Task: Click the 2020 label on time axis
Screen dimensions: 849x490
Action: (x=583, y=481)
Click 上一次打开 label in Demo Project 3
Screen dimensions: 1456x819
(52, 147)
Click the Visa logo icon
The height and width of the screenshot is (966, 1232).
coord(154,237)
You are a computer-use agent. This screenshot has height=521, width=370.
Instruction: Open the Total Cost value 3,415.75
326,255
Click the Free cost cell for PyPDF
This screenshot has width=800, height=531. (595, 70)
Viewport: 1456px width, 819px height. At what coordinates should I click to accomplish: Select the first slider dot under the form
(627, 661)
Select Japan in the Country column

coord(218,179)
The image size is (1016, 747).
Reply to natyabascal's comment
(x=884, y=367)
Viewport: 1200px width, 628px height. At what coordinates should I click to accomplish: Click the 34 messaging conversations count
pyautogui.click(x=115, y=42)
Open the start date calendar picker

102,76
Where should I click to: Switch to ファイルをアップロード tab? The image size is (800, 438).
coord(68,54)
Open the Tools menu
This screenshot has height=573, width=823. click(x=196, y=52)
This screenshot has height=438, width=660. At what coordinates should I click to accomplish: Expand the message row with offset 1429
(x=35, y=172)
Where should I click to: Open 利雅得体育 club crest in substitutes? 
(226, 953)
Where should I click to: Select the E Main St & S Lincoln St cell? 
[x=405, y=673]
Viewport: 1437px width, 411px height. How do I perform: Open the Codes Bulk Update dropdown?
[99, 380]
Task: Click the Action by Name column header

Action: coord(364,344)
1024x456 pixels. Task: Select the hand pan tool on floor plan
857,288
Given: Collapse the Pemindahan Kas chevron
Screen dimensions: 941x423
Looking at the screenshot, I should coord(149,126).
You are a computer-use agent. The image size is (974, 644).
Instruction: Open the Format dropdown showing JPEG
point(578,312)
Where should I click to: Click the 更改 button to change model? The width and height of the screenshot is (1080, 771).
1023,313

----

YOUR GOAL:
Check each line of the data for "agent". Copy the lines where it turns up.

SOLUTION TO THE EXERCISE:
You are a computer-use agent. This screenshot has height=521, width=370.
You are a computer-use agent. The image size is (974, 644).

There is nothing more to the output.